Writing > The Zero Percent Solution

The Zero Percent Solution

Published: December 29, 2010

Significant portions of the difficulty experienced in writing revolves around determining the taxonomy of the finished document. Recently, assistance has arrived on this confounding vexation via an observation that pronoun laden text is more suitable for the blog format and thereby implying pronoun parsimonious text is more applicable to the article format.

Initial ruminations surrounding this concept quite naturally led to the expedient acquisition of data collection as the preeminent concern. In their natural habitat, pronouns are easily discernible from other parts of speech. As such, an appropriately crafted script should be able to sift through voluminous texts and report accurate data pertaining to the particular inhabitants therein who maintain an affirmative position vis-a-vis nouns. However, a multitude of scripting languages exists; indicating that selecting the appropriate language would facilitate the developmental effort while an inappropriate decision could severely retard the advancement of this momentous undertaking.

While assiduously engaged in said exploration, quite serendipitously, a virtual location revealed functionality easily adaptable to the task at hand. This information is accessible to any like-minded investigator so inclined to point a browser to the following locale


This deft tool was applied liberally to musings at this selfsame website and immediately generated tangible results. Initial efforts focused on featured articles for this date, 12/29/2010. A clear and present trend revealed itself. One senior editor emerged admirably as a consistent 4% pronoun producer. The other featured author represented at a respectable 6% rate.

Chronologically, the last 10 articles posted ranged from 4% to 8% pronoun density. The majority of writing posted under a unique byline presented a fairly tight standard deviation ( i.e. a range of 6% to 8%). One could almost assert that individual authors displayed a distinctive personal artistic signature via this metric. Looking back at prior products generated by this space, the standard deviation was considerably more expansive, defining a range from 4% to 8%. The most egregious use of pronouns occurred in a possibly misclassified literary review, that document centering upon the manuscripts of one Mary Roach. The remaining documents were within the tolerance limits for typical documents classified as articles.

Data excerpt:
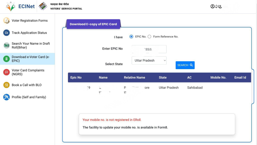Choose the Form Reference No. radio option
The height and width of the screenshot is (145, 257).
pos(149,37)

Goals:
[A] Could you reproduce the essay on pronoun density starting at "This deft tool" and ending at "respectable 6% rate."?
[B] Can you condense the paragraph in the pronoun-density essay that opens "Chronologically, the last 10 articles posted" into a short list that keeps its main facts?
[C] Would you extend the essay on pronoun density, starting right after its final sentence?

Outputs in order:
[A]
This deft tool was applied liberally to musings at this selfsame website and immediately generated tangible results. Initial efforts focused on featured articles for this date, 12/29/2010. A clear and present trend revealed itself. One senior editor emerged admirably as a consistent 4% pronoun producer. The other featured author represented at a respectable 6% rate.

[B]
- The last 10 articles posted ranged from 4% to 8% pronoun density.
- Most writing under a single byline fell within a tight range of 6% to 8%, suggesting that individual authors show a personal signature by this metric.
- Earlier work on the site varied more widely, from 4% to 8%.
- The heaviest pronoun use was in a possibly misclassified literary review centered on the manuscripts of Mary Roach.
- The remaining documents were within the usual limits for articles.

[C]
Having traversed quite possibly a statistically significant sample of the articles, it was time to place the mathematical magnifying glass above a sampling of blog posts and potentially uncover the remaining piece of the puzzlement. Once again, accolades are in order for the editorial staff. An early blog on Google Chrome OS generated a practically parched pronoun count of 1%. Further review of blog text proved equaling perplexing relative to the pronoun proportions presented. The blogs sampled returned pronoun densities ranging from 1% to 7%. Considering that articles concentrated themselves in the 4% to 8% range, a bright line solution such as “4-6% is an article, 6-8% is a blog” not only did not emerge, but seemed to fade much like gorillas into the mist.

Bemused and well nigh befuddled by this untimely turn of events, reconsideration of the disjointedness of the data relative to the observation was imperative. Such reconsideration led to the possibility, nay probability, actually near certainty that the low pronoun density, while arguably a necessary condition to codify a document as an article, was most assuredly not the necessary and sufficient conditions required for formal validation of the thesis.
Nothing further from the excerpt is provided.